What the exercise asks =
Output all entries verbatim. Skip pictures.

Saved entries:
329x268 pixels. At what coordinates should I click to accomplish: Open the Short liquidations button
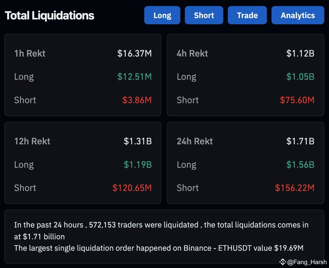click(204, 15)
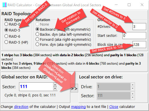Decrease Global sector with down arrow
Viewport: 149px width, 111px height.
click(x=55, y=89)
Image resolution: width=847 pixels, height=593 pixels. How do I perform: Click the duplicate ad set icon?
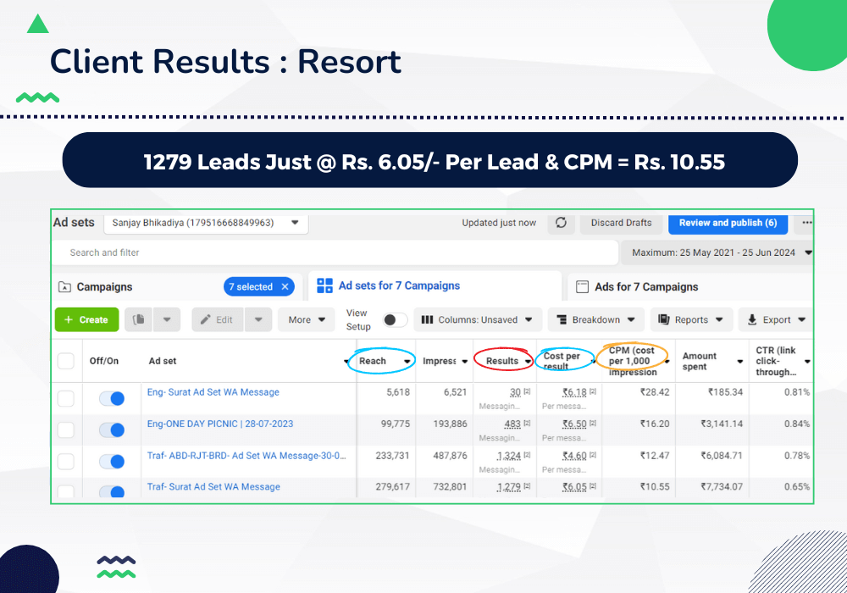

Result for this task =
329x268 pixels. At what coordinates should I click to accomplish: Open the Short liquidations button
click(204, 15)
Decrease Global sector with down arrow
Viewport: 149px width, 111px height.
click(x=55, y=89)
Image resolution: width=847 pixels, height=593 pixels. How do I perform: Click the duplicate ad set icon?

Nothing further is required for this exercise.